Talk about a “Tech Crunch”: Will FriendFeed Eat Everyone’s Blog?

It ate Steve Rubel’s (so it may be a gourmet.)

It’s certainly been chewing a little bit on mine (so then again, it might not be.)

Will FriendFeed eat the blog as form and forum?

I ask because there’s been a fair bit of discussion lately about how people’s discussions about blog posts are migrating over to FriendFeed and Plurk and Twitter (when it is actually up.) And of course, much of that discussion is on FriendFeed.

This trend been described as content fragmentation- though that’s not entirely apt. With a good aggregator, it’s more like content consolidation- it’s just not in the comments section of a particular blog.

As noted in the blog Broadcasting Brain recently:

You could compare this situation to an artist who puts a lot of work into a painting, but who doesn’t get to hear or see all of the reviews about his or her work. They may be frantic to get feedback about their work, but that feedback may be spread across dozens of conversations, including little groups of people that huddle together to talk about the artist’s painting..

Understandably, that can be frustrating for a blog author who is hoping to engage readers in a dialogue. But it shouldn’t be necessarily- the conversation is still going on, they’ve just lost control of the location. In fact. sometimes that shift leads to more interesting and protracted discussions. But it does mean the author has to go LOOK for them instead of just hitting reply.

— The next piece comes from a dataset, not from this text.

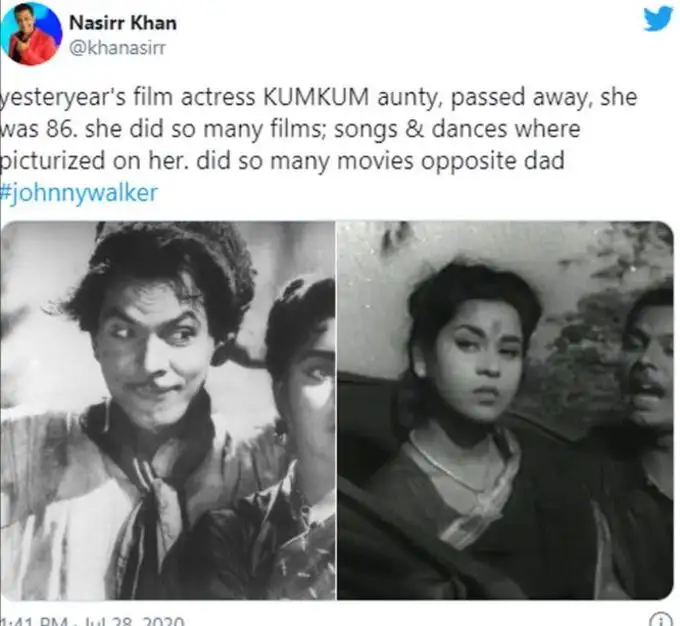The image size is (680, 626).
Task: Click the Twitter bird logo
Action: tap(657, 19)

However, what it does not herald is the swallowing up of the blog form as a whole. The blog has not become the digital equivalent of a crazy person on the corner shouting out their truths at an uncaring world. It just means we’ve begun moving away from the Web1.0 model of a static exchange of comments on a blog to a more fluid and rapid form of dialogue via other technological tools

What do you think? Do you find you are commenting less? And if you are commenting, where do you find yourself commenting? Do you think conversation and commentary will become aggregator-driven because it offers more context? Do you think the blog will be displaced, swallowed whole by FriendFeed and its like?

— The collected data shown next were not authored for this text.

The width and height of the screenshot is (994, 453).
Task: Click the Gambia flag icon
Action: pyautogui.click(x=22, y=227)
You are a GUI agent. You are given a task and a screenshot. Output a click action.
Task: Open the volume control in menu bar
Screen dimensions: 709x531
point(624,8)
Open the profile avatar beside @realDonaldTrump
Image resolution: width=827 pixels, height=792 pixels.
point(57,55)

UPDATE: Mark Evans just noted that this trend also may be an indicator of information overload. People may be too busy managing their own streams to comment on someone else’s. That too is a very worthwhile argument and a very interesting take. (Wish I’d thought of it):

Think about it: many people who are the most predisposed to make comments are likely using Facebook, Twitter, Friendfeed,, Google Reader, Plurk, blogging and reading e-mail. The more services they use, the less time they have to do other things such as comment.


4 comments so far

  1. Mike on

    Pretty much all the feedback I offer online is either via e-mail or on discussion forums. Maybe that’s a sign of my age…

    I really don’t know enough about Friendfeed, Twitter, etc. to offer much of an intelligent comment. I still like getting most of my news through Web sites I know and like. Some are electronic version of newspapers and some aren’t. I’ll also participate in discussion forums tied to those sites.

    As for blogging, Twitter, Friendfeed, etc., I just don’t have the time. I can see their value. They’re just not for me right now. I still like some offline pursuits like reading and running. Add in a healthy dose of gaming, a full-time job and a family and I don’t really have time for much else.

  2. Ironic on

    THought you might find this interesting.

  3. Mike Bekiaris on

    Artists hearing every single comment about their work will never happen. Some viewers will talk to the artist right away and some like to generate an opinion after discussing it with other viewers.

    Is it a worry over lose of control? “I blog, therefore I must have all discussions about my work on my site.” I think those few bloggers that think this have to get over the “administrator” feeling, even though they’ve waited so long to get it.

    If you are going to publish work publicly be prepared for others to decide where they will discuss it publicly.

    View the rest of this discussion on Friendfeed. 😛

  4. abbymartin on


    LOL! I loved your closing (though maybe I should tell you that on FriendFeed?)

    Thank you for yet another comment- your comments rock in that they are thoughtful, smart and funny.